Source passage:
★ ★ ★ ★ ★ ★ ★
2. Hum bekhudi mein tum ko pukare chale gaye by Mohammad Rafi from Kala Pani (1958), lyrics Majrooh Sultanpuri, music director S D Burman

The second song in Chhayanat has a more complicated setting. Dev Anand is looking for evidence that would clear his father of a false charge. His search takes him to Nalini Jaywant – a singer and dancer. He needs to get her on his side, and for this he decides to charm her with a masterfully rendered gazal. This song evokes the bygone era of leisure, when time flowed slowly. Rafi has all the time in the world to dwell lovingly on each note composed by S D Burman, and each word penned by Majrooh Sultanpuri.

3. Chanda re ja re ja re by Lata Mangeshkar from Ziddi (1948),  lyrics Prem Dhavan, music director Khemchand Prakash

The third song in Chhayanat uses the full potential of this raga’s zigzag movement to tease and cajole. It is one of the early songs of Lata and the youthfulness of her voice goes well with the lighthearted, playful mood. Years later Kishore Kumar would parody this song in the delightful Ek chatur naar in Padosan.
★ ★ ★ ★ ★ ★ ★
Item position entries:
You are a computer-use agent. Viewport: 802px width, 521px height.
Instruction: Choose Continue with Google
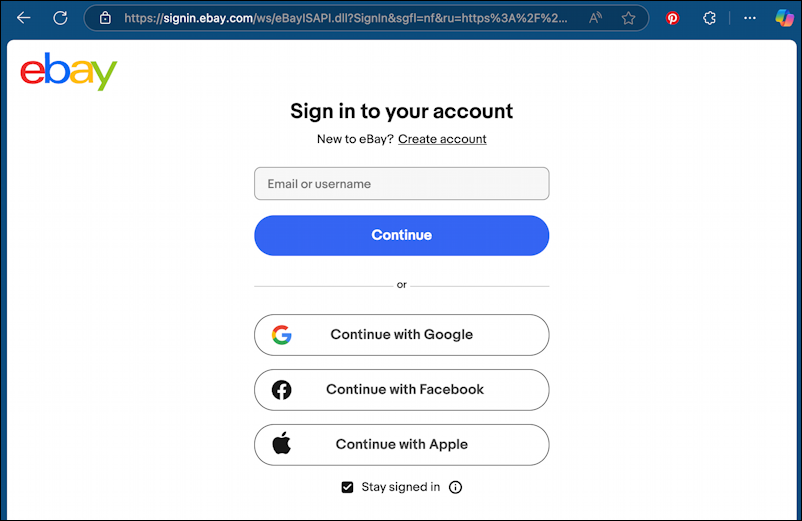click(x=401, y=335)
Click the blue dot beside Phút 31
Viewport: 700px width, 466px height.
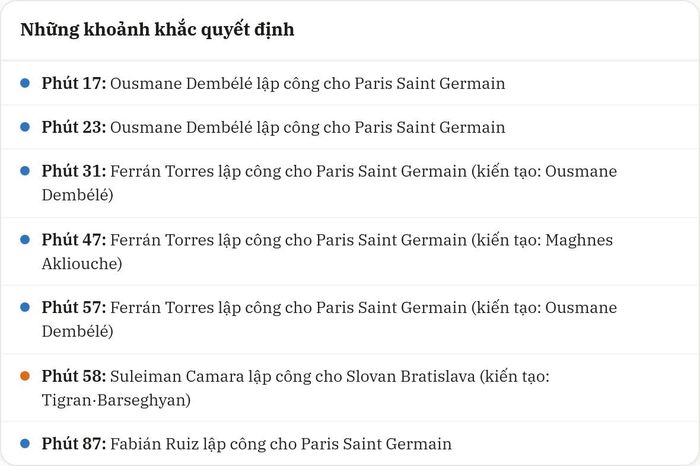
★ ★ ★ ★ ★ ★ ★
The request: Write what comes next in the piece on film songs in raga Chhayanat, picking up after its final sentence. The records stand apart from the piece on film songs in raga Chhayanat.

Response for this exercise:
4. Na dir deem ta na de re na by Lata Mangeshkar from Pardesi(1957), lyrics Prem Dhavan and Sardar Jafri, music director Anil Biswas

Let’s move on to Gaud Sarang. The first song of this raga chosen by me has a mood very similar to that of Chanda re. For a long time I believed both were in the same raga, until I learned more about them. Out of the four ragas taken up in this post, Gaud Sarang is the most easily identifiable, thanks to its pakad or catch phrase ‘g r m g’. You can hear it at the end of the mukhda – ‘Na dir deem, ta na de re na’. As in many other songs covered earlier on SoY, the prelude is not in the raga. We hear Gaud Sarang only when our heroine starts dancing and the sitar starts playing in the background.

5. Dekho jadu bhare more nain by Geeta Dutt from Aasman (1952), lyrics Prem Dhavan, music director O P Nayyar

The next song puzzles me. There is no dearth of songs extolling the beauty and magic of women’s eyes. But it seems our leading lady in Aasman couldn’t find a suitable male to sing praises of her eyes, and had to do it herself. Youtube doesn’t have the video from the film and we can’t say what drove the lady to this desperate measure. Maybe our hero is too dense to notice something in plain sight, unless it is pointed out to him! We can only speculate until someone finds a DVD of the movie. Meanwhile let us enjoy the audio in Geeta Dutt’s lovely voice. Once again we can hear the signature phrase of Gaud Sarang in Dekho jaadu bhare more nain.

A comment on Youtube says it is the first song from Geeta Dutt-OP Nayyar team. If it is true then it is quite a milestone. The duo would go on to create magic for many films. (PS: Could it be that Geeta Dutt chose to sing this song in praise of her own eyes? She’d be fully justified going by the photograph that appears in the video from 18 to 23 seconds.)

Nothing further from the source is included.